2. Concurrent (outstanding) request limit
This caps how many of your requests may be in progress at the same time (per company/customer). A request occupies a slot from the moment it is accepted until it completes. This protects the backend from being overwhelmed by many simultaneous long-running calls.
| Setting | Value |
|---|---|
| Concurrent requests allowed | 60 |
A slot is released as soon as its request finishes. If a request never completes normally (for example, your client disconnects or times out), its slot is automatically freed after 30 minutes so it cannot block future requests indefinitely.
This limit is applied per company or per customer, and the two scopes are counted independently: a request made in a company context does not count toward the customer total, and vice versa.

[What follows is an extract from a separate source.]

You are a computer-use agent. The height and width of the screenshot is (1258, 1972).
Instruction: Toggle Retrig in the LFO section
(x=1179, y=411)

Activity from one company (or customer) never consumes another’s allowance.
When exceeded, the request is rejected and surfaced as a GraphQL error in the errors array:
{
"errors": [
{
"message": "Company 12345 has 60 requests in progress. Limit is 60.",
"extensions": {
"code": "OUTSTANDING_LIMIT_EXCEEDED",
"limit": 60
}
}
]
}For a customer-scoped request the message begins “Customer 12345 has …”.
There is no fixed retry time for this limit - a slot frees up only when one of your in-flight requests completes. Retry with a short exponential back-off rather than waiting a fixed interval.
Integrator guidance
- Handle both rejection formats. The per-token limit returns a plain HTTP 429 from the gateway; the concurrent limit returns an HTTP 200 with a GraphQL error carrying
extensions.code = "OUTSTANDING_LIMIT_EXCEEDED". - For the per-token rate limit, keep your request rate under 600/minute per Authorization token and spread out bursts.
- For the concurrent request limit, there is no fixed wait: back off and retry once your in-flight requests have had time to complete. Use exponential back-off with jitter.
- The per-token rate limit is per Authorization token, while the concurrent limit is per company/customer and counted independently. Parallelizing work across different companies or customers does not draw from a single shared concurrent-request quota.